Vancouver two-piece Japandroids fared a little better. “I think the sun is coming out. Everything’s gonna be alright,” guitarist/singer Brian King told the crowd as he and drummer/singer David Prowse took the stage. Theirs was a tight, hair-tossing and well-attended performance, replete with airborne water bottles and sing-alongs.
But Japandroids had nothing on Dirty Projectors, whose fans were the most engaged of the day by far. Singer/guitarist Amber Coffman impressed with her incredible range, and alongside Haley Dekle and David Longstreth, the trio executed difficult three-part harmonies with perfection.
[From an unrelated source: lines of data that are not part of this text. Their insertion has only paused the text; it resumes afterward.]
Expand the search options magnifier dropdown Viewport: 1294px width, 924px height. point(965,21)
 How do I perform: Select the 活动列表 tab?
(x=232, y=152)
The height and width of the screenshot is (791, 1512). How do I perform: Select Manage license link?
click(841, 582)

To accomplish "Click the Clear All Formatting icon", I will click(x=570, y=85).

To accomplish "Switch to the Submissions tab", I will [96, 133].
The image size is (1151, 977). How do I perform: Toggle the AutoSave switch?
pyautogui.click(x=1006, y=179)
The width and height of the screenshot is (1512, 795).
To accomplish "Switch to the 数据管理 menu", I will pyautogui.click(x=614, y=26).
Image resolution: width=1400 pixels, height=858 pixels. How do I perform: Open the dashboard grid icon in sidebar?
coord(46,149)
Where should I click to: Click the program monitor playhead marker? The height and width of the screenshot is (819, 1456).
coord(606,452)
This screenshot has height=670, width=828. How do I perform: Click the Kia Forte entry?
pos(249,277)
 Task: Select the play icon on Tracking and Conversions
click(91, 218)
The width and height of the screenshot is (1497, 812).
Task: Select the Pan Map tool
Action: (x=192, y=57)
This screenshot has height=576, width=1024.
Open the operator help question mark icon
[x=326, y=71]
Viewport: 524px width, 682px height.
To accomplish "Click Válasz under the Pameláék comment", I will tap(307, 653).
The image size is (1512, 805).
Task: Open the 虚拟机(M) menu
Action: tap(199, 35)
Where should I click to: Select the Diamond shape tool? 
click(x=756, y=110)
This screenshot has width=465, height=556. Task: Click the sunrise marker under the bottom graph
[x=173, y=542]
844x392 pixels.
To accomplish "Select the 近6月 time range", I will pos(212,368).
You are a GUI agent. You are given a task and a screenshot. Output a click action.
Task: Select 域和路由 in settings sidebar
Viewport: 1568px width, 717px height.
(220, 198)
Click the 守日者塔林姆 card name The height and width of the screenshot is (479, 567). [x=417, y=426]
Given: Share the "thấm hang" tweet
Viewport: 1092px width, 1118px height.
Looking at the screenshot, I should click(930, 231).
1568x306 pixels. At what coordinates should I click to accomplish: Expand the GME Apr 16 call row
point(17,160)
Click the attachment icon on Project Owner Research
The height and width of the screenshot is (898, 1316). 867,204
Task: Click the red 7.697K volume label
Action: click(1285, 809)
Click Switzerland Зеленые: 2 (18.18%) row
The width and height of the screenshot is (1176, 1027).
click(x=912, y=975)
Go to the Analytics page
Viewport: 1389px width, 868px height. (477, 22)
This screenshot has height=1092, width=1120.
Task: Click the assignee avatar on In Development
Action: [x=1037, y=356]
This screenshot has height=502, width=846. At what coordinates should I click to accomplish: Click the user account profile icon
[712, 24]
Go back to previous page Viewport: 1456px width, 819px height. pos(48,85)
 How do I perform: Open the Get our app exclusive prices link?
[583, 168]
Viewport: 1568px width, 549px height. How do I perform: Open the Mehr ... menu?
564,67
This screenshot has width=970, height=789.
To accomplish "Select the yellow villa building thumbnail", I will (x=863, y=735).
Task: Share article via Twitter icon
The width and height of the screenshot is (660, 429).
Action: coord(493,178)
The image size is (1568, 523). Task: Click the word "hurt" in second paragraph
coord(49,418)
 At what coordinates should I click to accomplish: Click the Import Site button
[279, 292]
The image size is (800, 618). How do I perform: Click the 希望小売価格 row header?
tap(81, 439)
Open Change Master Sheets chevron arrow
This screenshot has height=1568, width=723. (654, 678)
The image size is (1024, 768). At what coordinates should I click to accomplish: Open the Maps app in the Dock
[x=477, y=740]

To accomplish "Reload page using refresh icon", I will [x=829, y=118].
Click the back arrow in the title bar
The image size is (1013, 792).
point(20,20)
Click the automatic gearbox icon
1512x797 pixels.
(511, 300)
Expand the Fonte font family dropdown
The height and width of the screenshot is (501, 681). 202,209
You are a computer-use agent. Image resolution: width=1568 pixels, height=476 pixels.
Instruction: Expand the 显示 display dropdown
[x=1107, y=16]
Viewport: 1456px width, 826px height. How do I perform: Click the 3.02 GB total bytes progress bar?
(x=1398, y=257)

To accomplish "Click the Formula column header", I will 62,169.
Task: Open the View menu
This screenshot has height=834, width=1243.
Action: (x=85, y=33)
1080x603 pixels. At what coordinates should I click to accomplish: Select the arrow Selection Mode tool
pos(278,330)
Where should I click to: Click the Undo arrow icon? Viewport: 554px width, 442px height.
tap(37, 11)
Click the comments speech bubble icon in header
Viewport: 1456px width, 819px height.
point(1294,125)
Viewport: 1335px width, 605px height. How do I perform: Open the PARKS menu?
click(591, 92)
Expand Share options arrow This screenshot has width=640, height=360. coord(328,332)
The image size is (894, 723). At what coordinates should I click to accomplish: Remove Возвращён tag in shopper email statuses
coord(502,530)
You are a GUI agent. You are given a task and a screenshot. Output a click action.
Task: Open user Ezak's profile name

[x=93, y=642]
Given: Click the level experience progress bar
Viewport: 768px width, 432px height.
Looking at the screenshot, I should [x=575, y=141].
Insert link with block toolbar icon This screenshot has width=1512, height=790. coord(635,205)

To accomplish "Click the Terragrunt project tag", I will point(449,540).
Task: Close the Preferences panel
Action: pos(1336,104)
Lead singer Longstreth was all smiles as he and the rest of the band treated the crowd to a handful of songs from their latest release, Swing Lo Magellan, which came out last Tuesday.
Feist rounded out the day, beginning her set with a nod to Dirty Projectors: “They made all of us glow.” But the Canadian singer/songwriter is no slouch herself. After warming up those in attendance with an old favorite, “My Moon My Man,” she proceeded with a foot-stomping set. As the stage lights swept over her white dress, she appeared to glow in the fading twilight, easing fans off into the night to rest up and prepare to do it all again on Saturday.